A novel publication in Nature Communications elucidates the intricate relationships between future warming projections and the representation of mid-latitude low clouds in advanced climate models. The study was orchestrated by Drs. Xianan Jiang and Hui Su from JIFRESSE, in collaboration with experts from UCLA AOS Department (David Neelin), Jet Propulsion Laboratory (Jonathan Jiang, Longtao Wu), UK Meteorological Office (Yoko Tsushima), and Columbia University (Gregory Elsaesser).
The research underscores that significant discrepancies in the projected anthropogenic warming among contemporary climate models can be attributed to the models' delineation of mid-latitude low clouds. High climate sensitivity models, which predict pronounced future warming, consistently simulate a substantial decrease in mid-latitude low clouds from the winter to summer months. This simulation is in concordance with extant satellite observations. Conversely, the seasonal variation is predominantly absent in the models of lower climate sensitivity, which project a more tempered future warming trajectory.

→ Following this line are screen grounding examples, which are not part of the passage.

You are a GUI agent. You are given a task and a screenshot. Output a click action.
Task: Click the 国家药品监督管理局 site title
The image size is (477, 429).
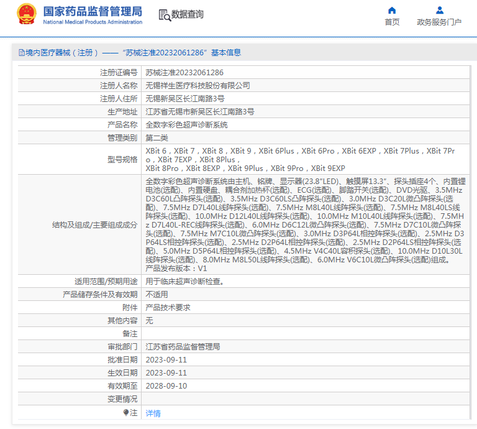tap(92, 11)
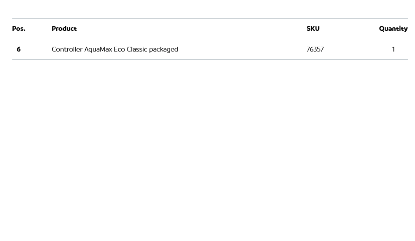The width and height of the screenshot is (415, 241).
Task: Click empty space between product name and SKU
Action: [x=242, y=49]
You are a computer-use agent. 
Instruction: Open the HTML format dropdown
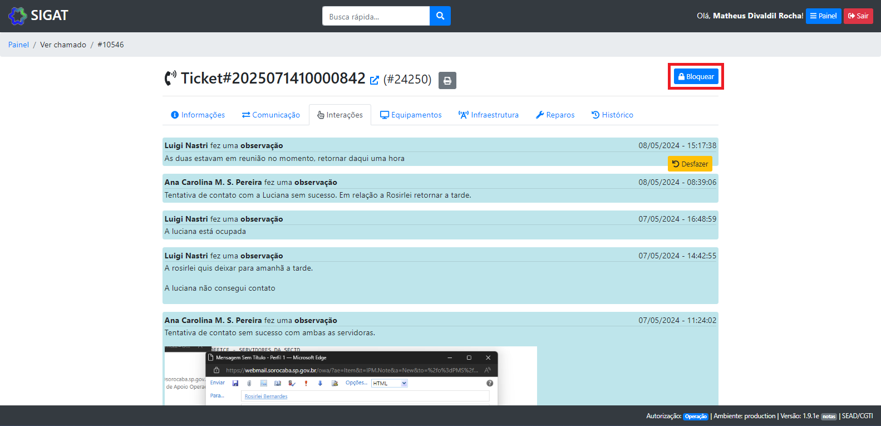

These findings suggest that low climate sensitivity models might underestimate the increase in global temperature following a twofold increase in atmospheric CO2 concentration. Such underestimations are shown by Jiang and co-authors closely related to these models' inefficacy in accurately simulating the seasonal cycle of mid-latitude low clouds.
Global climate models have paramount significance in guiding climate policy. This study not only enhances the scientific community's understanding of the multifaceted climate systems, but also points clear directions to advance climate modeling for better projections of future climate.